If you want a diverse community, you have to stand up for marginalized members

On Monday, The Perl Conference’s Standards of Conduct Committee published an incident report. In a talk at the conference, a speaker deadnamed and misgendered a member of the community. As a result, they took down the YouTube video of that talk.

The speaker in question happens to be a keynote speaker at PerlCon. The PerlCon organizers wrote a pretty awful post (that they have since edited) that essentially dismissed the concerns of the transgender members of the Perl community. They went on to mock the pain that deadnaming causes.

I did not think to save their post in the Wayback Machine before they edited it down to a brief and meaningless statement. “We are preparing a great conference and do not want to break the festival and trash our year-long hard work we did for preparing the confernece, the program and the entertainment program.”

What they don’t say is “we value the marginalized members of our community.” And they make that very clear.
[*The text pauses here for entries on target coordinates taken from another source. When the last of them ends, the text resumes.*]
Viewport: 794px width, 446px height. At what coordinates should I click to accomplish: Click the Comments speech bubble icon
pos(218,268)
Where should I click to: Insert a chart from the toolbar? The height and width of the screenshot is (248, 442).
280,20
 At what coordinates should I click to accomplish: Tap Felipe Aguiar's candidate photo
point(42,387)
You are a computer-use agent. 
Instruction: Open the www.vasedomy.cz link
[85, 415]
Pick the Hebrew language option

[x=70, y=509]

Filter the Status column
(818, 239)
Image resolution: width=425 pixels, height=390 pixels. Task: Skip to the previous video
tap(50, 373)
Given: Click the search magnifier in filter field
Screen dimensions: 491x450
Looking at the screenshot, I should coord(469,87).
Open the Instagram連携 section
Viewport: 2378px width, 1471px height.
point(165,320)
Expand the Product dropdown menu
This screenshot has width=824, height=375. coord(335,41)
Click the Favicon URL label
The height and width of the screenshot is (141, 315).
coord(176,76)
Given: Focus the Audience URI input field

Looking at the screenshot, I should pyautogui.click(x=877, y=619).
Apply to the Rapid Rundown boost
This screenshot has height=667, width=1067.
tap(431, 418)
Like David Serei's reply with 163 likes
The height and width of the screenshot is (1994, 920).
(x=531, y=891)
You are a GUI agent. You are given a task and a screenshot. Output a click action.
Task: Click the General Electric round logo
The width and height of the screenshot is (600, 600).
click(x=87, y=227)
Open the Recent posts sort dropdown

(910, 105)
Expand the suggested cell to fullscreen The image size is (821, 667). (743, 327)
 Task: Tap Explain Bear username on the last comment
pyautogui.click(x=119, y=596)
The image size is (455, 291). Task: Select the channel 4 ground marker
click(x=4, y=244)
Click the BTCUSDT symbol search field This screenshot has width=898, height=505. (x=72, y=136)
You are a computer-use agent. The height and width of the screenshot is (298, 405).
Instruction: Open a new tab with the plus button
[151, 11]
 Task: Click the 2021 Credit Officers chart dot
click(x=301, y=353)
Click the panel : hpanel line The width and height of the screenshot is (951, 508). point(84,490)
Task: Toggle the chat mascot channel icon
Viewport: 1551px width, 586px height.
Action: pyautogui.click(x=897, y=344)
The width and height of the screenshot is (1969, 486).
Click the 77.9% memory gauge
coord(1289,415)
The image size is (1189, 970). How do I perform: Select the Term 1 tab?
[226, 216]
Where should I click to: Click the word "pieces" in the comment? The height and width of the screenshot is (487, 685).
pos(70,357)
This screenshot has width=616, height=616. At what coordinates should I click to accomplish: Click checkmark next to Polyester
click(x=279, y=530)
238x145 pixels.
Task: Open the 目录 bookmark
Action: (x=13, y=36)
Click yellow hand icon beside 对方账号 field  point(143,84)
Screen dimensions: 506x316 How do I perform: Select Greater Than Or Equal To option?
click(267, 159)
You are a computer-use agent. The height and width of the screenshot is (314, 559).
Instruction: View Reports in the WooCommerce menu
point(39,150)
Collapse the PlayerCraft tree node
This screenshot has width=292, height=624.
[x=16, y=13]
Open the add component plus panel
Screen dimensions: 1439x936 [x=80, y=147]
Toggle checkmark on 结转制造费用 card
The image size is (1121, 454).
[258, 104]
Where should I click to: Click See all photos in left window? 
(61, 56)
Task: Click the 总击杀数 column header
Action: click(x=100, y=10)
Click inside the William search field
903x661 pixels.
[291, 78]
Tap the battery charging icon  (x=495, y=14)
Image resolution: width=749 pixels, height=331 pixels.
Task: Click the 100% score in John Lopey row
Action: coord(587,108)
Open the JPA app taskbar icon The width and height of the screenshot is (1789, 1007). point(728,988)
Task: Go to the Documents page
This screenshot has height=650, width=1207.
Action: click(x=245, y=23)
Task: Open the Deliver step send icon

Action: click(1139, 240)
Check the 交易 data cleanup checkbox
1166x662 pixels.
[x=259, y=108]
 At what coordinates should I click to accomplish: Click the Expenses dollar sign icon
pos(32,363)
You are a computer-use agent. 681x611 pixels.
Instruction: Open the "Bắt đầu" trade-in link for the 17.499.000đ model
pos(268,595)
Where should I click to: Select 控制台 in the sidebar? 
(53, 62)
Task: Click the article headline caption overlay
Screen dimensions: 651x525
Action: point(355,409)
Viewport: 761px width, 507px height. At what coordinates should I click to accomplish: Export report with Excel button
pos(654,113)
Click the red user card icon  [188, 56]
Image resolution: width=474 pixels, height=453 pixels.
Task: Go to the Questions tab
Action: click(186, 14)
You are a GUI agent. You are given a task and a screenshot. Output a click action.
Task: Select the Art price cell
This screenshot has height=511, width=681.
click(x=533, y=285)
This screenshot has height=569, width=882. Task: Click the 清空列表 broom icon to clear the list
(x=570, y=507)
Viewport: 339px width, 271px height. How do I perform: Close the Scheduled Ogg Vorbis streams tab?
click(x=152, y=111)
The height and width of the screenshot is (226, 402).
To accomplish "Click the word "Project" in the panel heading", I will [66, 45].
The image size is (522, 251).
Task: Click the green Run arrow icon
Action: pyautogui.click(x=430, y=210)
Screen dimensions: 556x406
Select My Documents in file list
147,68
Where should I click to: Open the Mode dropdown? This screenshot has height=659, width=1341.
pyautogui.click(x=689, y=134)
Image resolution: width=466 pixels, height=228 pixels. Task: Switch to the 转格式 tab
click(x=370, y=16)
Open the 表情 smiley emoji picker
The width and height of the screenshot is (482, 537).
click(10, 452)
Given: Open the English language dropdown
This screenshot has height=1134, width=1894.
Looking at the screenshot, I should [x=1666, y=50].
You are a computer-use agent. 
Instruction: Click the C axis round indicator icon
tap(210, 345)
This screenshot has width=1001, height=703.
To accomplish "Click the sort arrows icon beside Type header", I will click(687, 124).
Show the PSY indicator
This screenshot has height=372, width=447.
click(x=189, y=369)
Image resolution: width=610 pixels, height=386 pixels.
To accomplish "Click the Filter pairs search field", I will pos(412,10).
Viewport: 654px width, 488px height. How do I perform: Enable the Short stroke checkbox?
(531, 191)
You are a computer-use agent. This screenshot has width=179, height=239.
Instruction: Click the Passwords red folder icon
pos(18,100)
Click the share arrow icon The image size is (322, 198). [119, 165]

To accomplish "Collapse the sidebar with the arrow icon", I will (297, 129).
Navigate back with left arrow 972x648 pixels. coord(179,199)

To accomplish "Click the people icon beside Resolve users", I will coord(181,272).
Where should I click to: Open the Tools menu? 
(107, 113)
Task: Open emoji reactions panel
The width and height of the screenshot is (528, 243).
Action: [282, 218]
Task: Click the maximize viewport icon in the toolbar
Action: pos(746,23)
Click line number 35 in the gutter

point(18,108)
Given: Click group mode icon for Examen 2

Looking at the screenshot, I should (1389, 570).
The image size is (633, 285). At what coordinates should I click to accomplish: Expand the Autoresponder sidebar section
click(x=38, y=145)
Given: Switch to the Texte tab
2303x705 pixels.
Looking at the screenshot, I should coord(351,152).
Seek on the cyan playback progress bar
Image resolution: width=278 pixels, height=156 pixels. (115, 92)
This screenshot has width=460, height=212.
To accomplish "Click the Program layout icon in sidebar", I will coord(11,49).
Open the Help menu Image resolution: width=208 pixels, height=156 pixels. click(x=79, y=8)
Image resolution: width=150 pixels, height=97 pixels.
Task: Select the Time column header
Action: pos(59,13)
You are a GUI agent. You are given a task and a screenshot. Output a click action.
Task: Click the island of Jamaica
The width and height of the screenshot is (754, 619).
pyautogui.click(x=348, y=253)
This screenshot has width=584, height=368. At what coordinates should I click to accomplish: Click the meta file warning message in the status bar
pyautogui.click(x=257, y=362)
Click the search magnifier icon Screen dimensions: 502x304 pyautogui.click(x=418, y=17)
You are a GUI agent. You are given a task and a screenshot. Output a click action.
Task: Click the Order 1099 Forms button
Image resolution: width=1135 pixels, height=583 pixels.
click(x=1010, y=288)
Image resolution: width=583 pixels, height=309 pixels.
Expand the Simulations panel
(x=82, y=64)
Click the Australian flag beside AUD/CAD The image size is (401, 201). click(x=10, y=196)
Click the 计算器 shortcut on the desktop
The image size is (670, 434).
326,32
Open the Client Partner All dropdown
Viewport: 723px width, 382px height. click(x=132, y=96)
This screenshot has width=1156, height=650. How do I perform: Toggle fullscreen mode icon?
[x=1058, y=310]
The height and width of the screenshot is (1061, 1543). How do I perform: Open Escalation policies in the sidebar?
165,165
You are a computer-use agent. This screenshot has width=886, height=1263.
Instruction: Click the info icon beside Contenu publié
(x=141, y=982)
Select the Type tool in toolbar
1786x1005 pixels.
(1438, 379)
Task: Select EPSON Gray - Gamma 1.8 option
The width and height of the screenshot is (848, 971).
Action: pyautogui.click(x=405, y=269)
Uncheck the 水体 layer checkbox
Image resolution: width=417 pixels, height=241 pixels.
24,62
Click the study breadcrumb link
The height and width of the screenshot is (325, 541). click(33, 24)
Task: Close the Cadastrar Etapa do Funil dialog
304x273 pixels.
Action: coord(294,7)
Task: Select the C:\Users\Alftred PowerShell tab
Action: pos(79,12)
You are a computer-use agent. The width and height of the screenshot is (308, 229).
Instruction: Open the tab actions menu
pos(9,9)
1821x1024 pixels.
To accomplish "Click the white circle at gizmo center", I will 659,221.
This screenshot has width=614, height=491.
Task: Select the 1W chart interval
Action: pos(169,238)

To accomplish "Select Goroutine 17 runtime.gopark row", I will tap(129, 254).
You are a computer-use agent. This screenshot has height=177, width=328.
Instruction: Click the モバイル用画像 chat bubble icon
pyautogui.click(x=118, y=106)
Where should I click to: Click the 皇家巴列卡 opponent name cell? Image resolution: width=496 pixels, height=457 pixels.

Editing out the insulting part of their post does not ,mean much, as VM Brasseur pointed out.

https://twitter.com/vmbrasseur/status/1148674272350494720

If you value an inclusive community, you have to stand up for the marginalized members when they are excluded. If you don’t, you make it very clear that you’re only giving lip service to the idea. As it is, the PerlCon organizers don’t even apologize. They’re more concerned about the bad publicity than the bad effect on the community.